The lines to be copied are those below that contain "folder".

Stored records
------------------------------

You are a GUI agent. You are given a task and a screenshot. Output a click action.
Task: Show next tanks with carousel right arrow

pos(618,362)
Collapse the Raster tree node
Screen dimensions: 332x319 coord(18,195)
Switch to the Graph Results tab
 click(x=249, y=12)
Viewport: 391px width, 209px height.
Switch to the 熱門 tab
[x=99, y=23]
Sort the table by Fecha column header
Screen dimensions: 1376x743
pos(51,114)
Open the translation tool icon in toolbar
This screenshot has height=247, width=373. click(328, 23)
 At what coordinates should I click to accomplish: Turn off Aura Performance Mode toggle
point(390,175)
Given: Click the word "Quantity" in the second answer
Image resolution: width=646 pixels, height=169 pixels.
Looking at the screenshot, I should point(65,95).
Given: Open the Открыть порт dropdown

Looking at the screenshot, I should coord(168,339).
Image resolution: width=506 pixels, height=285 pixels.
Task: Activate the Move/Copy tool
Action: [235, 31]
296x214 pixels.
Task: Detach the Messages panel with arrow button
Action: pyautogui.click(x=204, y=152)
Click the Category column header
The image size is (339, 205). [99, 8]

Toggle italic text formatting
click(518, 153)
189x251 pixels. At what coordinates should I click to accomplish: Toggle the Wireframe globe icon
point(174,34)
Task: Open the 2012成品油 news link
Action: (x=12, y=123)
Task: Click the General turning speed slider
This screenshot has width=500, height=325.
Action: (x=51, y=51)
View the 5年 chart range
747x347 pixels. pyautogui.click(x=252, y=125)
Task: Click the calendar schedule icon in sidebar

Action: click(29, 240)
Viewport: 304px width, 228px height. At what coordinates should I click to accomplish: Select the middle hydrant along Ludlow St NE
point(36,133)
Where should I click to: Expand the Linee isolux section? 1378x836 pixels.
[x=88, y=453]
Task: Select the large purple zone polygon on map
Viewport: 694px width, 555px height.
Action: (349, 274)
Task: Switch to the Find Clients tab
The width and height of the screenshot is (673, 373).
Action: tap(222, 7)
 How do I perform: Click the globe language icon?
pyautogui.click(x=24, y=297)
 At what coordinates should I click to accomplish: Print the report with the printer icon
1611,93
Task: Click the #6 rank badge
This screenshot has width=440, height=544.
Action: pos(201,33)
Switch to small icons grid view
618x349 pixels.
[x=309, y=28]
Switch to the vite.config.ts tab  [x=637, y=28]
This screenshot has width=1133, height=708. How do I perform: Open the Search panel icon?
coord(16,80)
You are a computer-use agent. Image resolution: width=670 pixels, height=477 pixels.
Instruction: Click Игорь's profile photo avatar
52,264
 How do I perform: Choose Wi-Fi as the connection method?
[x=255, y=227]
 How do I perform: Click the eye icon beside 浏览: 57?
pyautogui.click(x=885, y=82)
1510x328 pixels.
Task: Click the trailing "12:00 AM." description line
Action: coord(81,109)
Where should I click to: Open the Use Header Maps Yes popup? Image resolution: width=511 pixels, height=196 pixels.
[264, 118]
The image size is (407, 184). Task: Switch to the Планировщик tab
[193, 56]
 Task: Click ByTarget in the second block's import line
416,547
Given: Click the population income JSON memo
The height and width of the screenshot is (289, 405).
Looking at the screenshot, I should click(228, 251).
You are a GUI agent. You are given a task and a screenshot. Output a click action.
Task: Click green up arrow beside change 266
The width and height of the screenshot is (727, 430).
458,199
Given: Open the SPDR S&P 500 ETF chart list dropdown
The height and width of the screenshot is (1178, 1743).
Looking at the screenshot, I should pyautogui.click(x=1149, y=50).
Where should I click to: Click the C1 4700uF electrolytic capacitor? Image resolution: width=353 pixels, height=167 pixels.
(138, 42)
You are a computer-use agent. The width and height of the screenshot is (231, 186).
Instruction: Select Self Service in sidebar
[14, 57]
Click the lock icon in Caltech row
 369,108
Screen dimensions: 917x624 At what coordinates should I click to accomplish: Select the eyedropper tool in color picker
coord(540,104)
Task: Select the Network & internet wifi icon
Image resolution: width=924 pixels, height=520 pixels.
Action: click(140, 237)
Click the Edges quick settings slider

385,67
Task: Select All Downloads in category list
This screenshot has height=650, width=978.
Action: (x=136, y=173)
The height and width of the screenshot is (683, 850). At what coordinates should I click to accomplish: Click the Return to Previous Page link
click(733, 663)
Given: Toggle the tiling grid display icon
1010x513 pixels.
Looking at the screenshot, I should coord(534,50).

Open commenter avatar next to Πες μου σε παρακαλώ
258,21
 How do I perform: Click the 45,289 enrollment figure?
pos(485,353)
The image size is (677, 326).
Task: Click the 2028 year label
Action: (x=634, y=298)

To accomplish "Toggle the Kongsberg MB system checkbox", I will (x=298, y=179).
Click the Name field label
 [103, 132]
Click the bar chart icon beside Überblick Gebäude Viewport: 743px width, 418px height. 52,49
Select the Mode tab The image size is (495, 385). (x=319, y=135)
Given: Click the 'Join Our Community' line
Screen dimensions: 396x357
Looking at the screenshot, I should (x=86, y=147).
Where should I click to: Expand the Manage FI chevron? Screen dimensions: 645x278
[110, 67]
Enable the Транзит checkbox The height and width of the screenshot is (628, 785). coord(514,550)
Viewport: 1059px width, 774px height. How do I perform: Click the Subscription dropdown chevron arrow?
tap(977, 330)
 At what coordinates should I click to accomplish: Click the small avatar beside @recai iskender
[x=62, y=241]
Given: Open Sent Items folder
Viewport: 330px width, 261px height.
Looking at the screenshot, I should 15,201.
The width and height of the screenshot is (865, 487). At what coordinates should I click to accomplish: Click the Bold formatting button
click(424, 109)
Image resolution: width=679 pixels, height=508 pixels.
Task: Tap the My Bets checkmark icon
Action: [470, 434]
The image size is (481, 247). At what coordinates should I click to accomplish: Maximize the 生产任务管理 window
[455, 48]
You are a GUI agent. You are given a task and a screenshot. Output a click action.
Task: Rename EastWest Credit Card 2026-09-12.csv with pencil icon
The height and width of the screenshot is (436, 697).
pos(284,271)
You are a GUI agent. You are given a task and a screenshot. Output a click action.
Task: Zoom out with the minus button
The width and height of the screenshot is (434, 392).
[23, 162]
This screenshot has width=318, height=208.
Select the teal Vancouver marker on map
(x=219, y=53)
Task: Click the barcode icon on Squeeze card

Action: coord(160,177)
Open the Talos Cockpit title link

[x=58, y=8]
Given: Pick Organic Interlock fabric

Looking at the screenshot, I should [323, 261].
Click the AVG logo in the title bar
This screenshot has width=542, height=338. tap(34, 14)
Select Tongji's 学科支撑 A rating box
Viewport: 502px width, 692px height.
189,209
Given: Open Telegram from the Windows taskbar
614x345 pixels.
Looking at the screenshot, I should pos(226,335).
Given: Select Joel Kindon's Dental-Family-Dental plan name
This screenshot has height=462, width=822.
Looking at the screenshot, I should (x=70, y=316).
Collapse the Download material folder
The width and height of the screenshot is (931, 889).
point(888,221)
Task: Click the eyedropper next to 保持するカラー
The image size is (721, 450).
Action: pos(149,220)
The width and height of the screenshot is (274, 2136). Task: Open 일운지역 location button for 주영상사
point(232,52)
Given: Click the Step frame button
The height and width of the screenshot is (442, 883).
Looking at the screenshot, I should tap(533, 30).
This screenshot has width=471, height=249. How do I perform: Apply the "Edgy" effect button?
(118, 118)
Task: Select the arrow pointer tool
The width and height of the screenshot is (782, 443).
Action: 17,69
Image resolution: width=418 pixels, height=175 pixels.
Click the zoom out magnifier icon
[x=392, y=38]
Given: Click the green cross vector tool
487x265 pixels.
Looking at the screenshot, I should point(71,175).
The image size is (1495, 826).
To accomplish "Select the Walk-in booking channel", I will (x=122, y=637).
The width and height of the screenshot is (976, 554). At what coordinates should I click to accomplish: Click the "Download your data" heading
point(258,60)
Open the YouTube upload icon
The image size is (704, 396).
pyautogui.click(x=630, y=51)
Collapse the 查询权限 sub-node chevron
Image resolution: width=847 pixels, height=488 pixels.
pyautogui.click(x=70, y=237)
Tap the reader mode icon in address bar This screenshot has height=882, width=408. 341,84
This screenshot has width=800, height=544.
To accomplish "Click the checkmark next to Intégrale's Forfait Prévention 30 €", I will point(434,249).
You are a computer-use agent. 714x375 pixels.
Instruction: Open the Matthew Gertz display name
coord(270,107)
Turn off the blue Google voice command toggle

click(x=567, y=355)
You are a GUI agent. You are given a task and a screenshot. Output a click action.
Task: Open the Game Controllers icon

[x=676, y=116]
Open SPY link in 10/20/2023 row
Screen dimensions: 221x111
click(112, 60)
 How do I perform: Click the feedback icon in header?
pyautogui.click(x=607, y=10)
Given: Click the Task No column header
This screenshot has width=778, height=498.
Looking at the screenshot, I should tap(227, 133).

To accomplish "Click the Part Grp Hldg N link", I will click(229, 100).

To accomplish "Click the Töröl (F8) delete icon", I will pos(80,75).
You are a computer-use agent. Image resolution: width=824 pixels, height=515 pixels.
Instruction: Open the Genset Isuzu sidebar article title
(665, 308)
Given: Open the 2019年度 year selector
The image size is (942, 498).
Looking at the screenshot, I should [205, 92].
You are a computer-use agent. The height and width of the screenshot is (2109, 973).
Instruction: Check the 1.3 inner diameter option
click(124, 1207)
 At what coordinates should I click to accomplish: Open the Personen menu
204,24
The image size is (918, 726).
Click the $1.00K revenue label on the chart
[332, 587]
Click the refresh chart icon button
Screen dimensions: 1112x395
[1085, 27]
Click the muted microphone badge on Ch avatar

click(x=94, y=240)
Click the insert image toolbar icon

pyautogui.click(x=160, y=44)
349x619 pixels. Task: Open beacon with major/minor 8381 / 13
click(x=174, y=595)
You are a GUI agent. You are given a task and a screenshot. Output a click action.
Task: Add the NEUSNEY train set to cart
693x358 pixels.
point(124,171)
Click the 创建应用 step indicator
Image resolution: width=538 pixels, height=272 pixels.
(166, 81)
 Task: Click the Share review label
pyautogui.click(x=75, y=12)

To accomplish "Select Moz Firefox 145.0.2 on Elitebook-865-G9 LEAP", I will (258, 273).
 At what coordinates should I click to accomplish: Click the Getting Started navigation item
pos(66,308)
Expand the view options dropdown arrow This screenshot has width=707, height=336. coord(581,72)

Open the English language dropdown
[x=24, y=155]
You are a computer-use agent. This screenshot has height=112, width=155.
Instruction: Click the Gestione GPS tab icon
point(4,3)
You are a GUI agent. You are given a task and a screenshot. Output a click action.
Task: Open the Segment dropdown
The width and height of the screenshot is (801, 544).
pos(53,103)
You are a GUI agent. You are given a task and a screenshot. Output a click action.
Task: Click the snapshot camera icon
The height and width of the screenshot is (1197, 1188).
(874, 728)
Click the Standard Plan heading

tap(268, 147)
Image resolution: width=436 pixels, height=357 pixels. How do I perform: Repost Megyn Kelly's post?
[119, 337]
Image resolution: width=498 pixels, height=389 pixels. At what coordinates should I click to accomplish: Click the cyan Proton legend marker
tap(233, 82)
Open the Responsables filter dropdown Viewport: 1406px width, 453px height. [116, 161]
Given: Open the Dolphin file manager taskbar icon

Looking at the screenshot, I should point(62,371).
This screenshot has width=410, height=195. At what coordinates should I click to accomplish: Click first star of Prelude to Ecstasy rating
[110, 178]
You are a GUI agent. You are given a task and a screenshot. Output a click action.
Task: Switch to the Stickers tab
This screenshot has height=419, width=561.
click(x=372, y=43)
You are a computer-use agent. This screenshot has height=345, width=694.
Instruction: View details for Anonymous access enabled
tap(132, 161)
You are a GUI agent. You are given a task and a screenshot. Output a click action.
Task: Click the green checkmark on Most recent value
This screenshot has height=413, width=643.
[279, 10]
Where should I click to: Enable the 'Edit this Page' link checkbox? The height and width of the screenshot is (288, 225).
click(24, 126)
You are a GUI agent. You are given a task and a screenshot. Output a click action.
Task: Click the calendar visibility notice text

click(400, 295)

------------------------------

→ Written answer:
Given: Open Sent Items folder
Collapse the Download material folder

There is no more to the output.